Bir takım doğruları gizlenmesi gerektiğini ileri sürmek eski kibarlık,asilik aristokrat düşüncenin bir kalıntısıdır. Bir yanda büyükler,kibarlar damarlarında mavi kan akanlar var onlar doğrudan bilirler. Onların bilmesinden bir kötülük gelmez ama küçüklere kibar olmayanlara,kölelere sakın açmayın!
Öyledir kişi oğlu kendisi için ille bir takım ayrıcalıklar ister.
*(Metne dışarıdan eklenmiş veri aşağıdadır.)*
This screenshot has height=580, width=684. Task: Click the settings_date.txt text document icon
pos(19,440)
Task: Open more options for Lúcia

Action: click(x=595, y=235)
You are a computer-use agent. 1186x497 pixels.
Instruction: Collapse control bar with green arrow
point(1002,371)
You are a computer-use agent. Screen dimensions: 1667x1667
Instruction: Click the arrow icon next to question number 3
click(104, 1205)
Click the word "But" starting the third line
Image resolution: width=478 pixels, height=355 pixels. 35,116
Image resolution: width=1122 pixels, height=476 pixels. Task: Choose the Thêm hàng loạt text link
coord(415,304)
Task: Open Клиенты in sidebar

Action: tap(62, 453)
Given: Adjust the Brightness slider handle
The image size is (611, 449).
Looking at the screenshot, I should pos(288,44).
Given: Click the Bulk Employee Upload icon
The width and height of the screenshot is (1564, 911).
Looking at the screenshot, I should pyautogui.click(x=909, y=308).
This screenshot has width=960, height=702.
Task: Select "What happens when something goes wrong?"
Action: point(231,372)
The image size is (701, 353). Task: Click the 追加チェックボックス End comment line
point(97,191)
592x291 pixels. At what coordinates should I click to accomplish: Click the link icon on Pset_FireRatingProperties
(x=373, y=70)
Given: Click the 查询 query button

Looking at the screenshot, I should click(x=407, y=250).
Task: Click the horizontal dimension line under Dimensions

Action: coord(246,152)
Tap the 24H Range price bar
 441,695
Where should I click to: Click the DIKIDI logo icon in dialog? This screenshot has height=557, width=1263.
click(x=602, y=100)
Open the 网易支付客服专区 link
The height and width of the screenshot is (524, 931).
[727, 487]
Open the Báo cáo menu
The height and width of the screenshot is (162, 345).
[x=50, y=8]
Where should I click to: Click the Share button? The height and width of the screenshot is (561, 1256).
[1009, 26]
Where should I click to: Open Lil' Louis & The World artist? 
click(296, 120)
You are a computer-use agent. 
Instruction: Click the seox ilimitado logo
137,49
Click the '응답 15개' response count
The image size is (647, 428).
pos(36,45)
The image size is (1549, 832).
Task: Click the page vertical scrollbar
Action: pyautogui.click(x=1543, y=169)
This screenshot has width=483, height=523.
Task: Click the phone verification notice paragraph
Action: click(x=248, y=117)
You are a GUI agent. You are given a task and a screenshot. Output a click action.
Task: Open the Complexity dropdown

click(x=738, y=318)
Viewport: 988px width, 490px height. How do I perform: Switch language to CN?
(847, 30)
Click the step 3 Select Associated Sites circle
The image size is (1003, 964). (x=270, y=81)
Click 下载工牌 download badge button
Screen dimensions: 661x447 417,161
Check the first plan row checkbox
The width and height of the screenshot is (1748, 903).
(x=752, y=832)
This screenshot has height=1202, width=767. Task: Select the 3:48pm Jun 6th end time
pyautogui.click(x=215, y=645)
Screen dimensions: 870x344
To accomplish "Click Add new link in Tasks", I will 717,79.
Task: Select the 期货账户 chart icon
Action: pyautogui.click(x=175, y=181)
Eski acunun kibarlığı aristokratlığı yıkıldı ama onun yerine aydınlar türedi..
Bir kişi olarak ilk ödevimiz yalan olduğunu anladığımız düşüncelerden benzerlerimizi yani bütün kişileri kurtarmaya çalışmaktır. Ben bunu yalan olduğunu biliyorum ben buna inanıyorum ama kamunun bu bağlar altında kalması,onun anlamaması daha iyi olur,diyen kimse Öğrendiği,anladığı doğrulara layık olmayan kimsedir. İnandığı bir şey yoktur onun.Bir şeyin ne olduğunu düşünür ne de yalan olduğunu. Ancak kendisini düşünür,büyük görmek için bir yol arar.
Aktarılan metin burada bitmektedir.